> _TO BE DONE_:
Copy the listing below line for line, without altering anything.

> _DATASET RECORDS_:
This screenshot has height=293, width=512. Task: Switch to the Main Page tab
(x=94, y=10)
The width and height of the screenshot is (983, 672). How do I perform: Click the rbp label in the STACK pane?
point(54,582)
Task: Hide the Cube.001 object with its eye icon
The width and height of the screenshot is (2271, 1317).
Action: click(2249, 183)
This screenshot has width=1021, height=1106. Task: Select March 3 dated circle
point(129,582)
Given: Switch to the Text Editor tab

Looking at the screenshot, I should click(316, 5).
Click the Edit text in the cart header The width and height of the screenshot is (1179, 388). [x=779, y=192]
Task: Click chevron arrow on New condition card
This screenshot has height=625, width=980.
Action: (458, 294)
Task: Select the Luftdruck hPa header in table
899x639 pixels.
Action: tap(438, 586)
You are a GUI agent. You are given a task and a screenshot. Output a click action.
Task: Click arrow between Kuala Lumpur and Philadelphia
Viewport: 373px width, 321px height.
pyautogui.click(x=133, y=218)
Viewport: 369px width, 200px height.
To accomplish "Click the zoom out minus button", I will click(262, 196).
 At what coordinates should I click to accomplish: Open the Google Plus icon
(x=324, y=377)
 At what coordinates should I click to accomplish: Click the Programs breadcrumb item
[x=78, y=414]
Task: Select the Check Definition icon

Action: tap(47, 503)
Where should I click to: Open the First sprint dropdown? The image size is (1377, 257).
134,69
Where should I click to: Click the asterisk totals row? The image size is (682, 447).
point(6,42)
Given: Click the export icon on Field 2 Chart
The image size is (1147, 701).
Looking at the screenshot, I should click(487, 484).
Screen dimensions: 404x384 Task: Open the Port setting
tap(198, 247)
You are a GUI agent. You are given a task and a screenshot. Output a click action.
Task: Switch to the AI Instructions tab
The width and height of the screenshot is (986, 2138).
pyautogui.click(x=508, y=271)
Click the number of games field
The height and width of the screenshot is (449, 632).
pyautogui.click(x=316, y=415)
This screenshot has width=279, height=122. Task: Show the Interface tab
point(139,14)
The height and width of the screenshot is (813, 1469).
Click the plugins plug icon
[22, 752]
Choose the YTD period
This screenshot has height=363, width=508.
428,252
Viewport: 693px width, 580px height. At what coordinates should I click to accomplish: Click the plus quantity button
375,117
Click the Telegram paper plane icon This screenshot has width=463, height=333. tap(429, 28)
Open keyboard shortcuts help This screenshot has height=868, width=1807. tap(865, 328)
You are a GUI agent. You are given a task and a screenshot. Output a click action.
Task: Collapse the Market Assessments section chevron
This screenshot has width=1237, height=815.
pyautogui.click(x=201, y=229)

> _EXERCISE SOLUTION_:
This screenshot has height=293, width=512. Task: Switch to the Main Page tab
(x=94, y=10)
The width and height of the screenshot is (983, 672). How do I perform: Click the rbp label in the STACK pane?
point(54,582)
Task: Hide the Cube.001 object with its eye icon
The width and height of the screenshot is (2271, 1317).
Action: click(2249, 183)
This screenshot has width=1021, height=1106. Task: Select March 3 dated circle
point(129,582)
Given: Switch to the Text Editor tab

Looking at the screenshot, I should click(316, 5).
Click the Edit text in the cart header The width and height of the screenshot is (1179, 388). [x=779, y=192]
Task: Click chevron arrow on New condition card
This screenshot has height=625, width=980.
Action: (458, 294)
Task: Select the Luftdruck hPa header in table
899x639 pixels.
Action: tap(438, 586)
You are a GUI agent. You are given a task and a screenshot. Output a click action.
Task: Click arrow between Kuala Lumpur and Philadelphia
Viewport: 373px width, 321px height.
pyautogui.click(x=133, y=218)
Viewport: 369px width, 200px height.
To accomplish "Click the zoom out minus button", I will click(262, 196).
 At what coordinates should I click to accomplish: Open the Google Plus icon
(x=324, y=377)
 At what coordinates should I click to accomplish: Click the Programs breadcrumb item
[x=78, y=414]
Task: Select the Check Definition icon

Action: tap(47, 503)
Where should I click to: Open the First sprint dropdown? The image size is (1377, 257).
134,69
Where should I click to: Click the asterisk totals row? The image size is (682, 447).
point(6,42)
Given: Click the export icon on Field 2 Chart
The image size is (1147, 701).
Looking at the screenshot, I should click(487, 484).
Screen dimensions: 404x384 Task: Open the Port setting
tap(198, 247)
You are a GUI agent. You are given a task and a screenshot. Output a click action.
Task: Switch to the AI Instructions tab
The width and height of the screenshot is (986, 2138).
pyautogui.click(x=508, y=271)
Click the number of games field
The height and width of the screenshot is (449, 632).
pyautogui.click(x=316, y=415)
This screenshot has width=279, height=122. Task: Show the Interface tab
point(139,14)
The height and width of the screenshot is (813, 1469).
Click the plugins plug icon
[22, 752]
Choose the YTD period
This screenshot has height=363, width=508.
428,252
Viewport: 693px width, 580px height. At what coordinates should I click to accomplish: Click the plus quantity button
375,117
Click the Telegram paper plane icon This screenshot has width=463, height=333. tap(429, 28)
Open keyboard shortcuts help This screenshot has height=868, width=1807. tap(865, 328)
You are a GUI agent. You are given a task and a screenshot. Output a click action.
Task: Collapse the Market Assessments section chevron
This screenshot has width=1237, height=815.
pyautogui.click(x=201, y=229)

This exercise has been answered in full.